YOUR ASSIGNMENT:
Although the records contain pictures, only their text should be set down, exactly as written.

[Collected data]
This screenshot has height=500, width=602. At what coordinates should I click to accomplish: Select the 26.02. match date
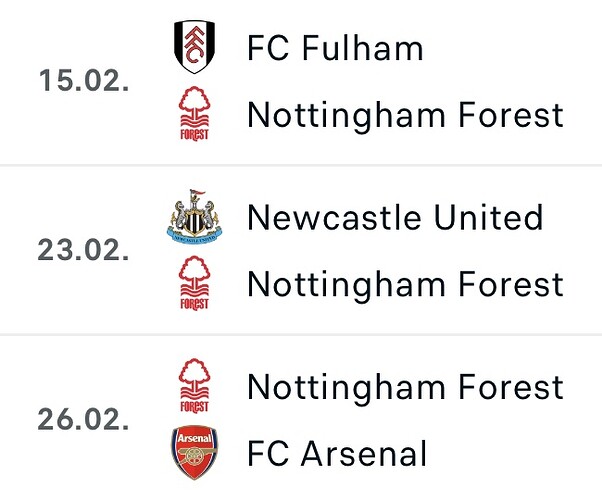[x=83, y=419]
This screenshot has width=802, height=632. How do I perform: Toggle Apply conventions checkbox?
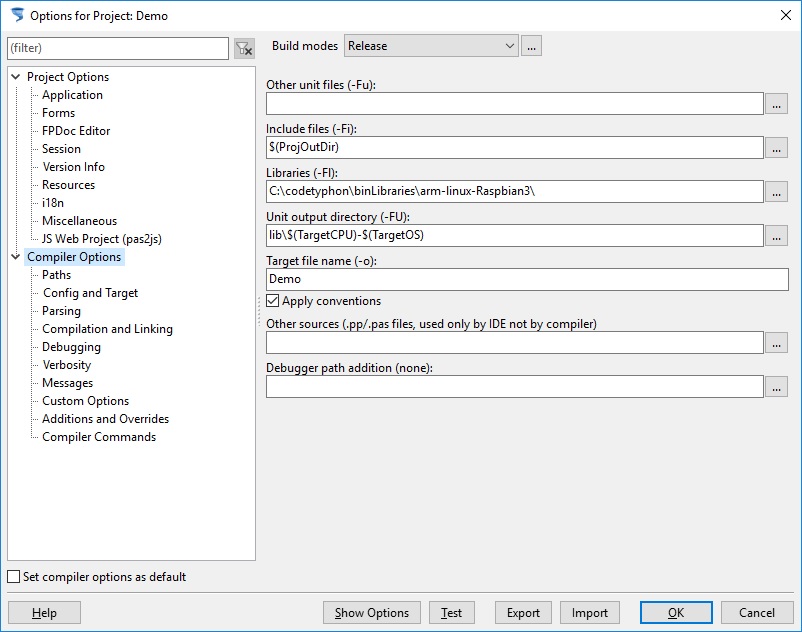[273, 301]
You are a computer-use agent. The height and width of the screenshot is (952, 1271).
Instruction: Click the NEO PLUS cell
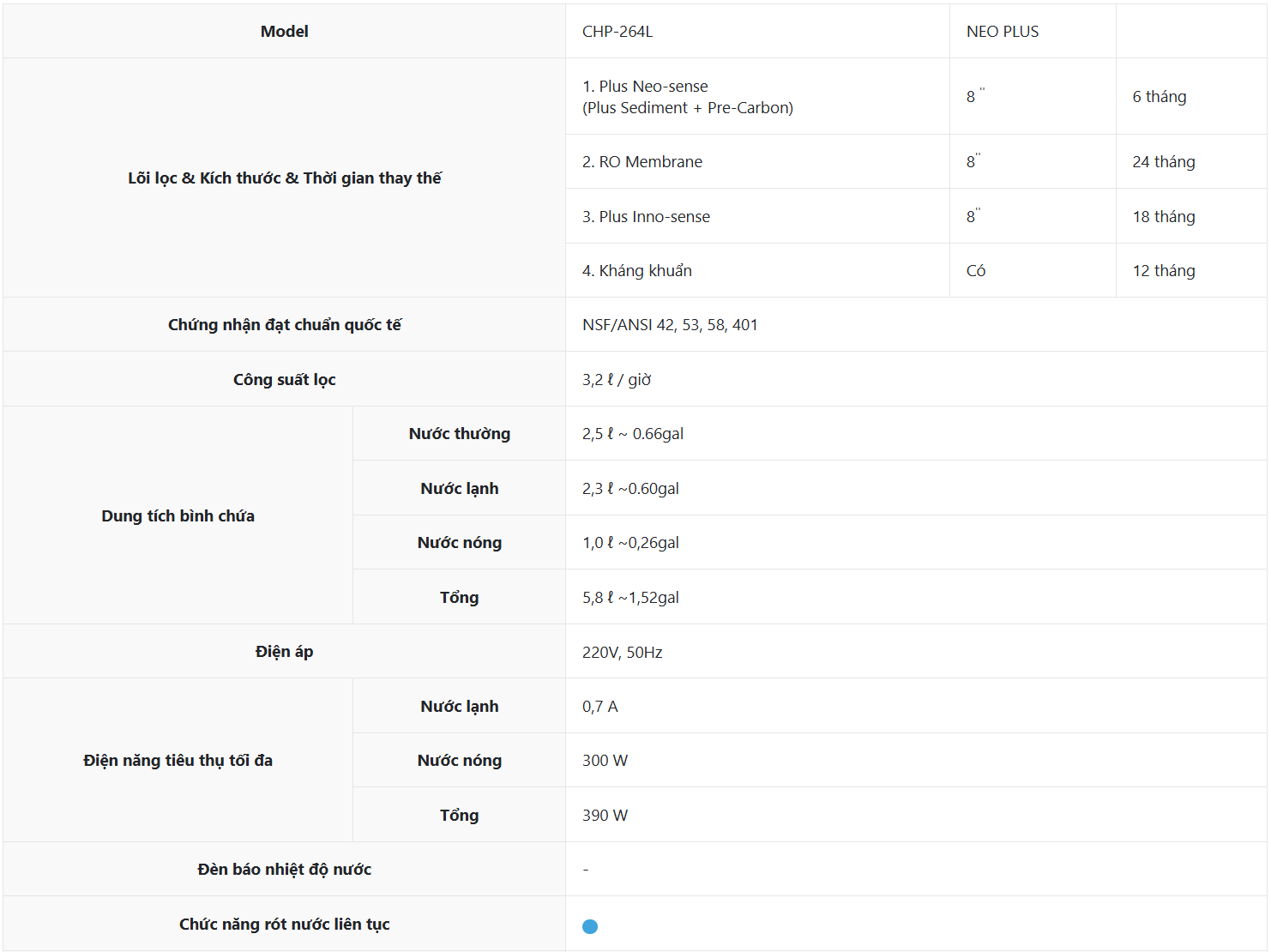click(1002, 32)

SOLVED EXERCISE:
This screenshot has height=500, width=602. At what coordinates should I click to accomplish: Select the 26.02. match date
[x=83, y=419]
This screenshot has width=802, height=632. How do I perform: Toggle Apply conventions checkbox?
[273, 301]
You are a computer-use agent. The height and width of the screenshot is (952, 1271).
Instruction: Click the NEO PLUS cell
click(1002, 32)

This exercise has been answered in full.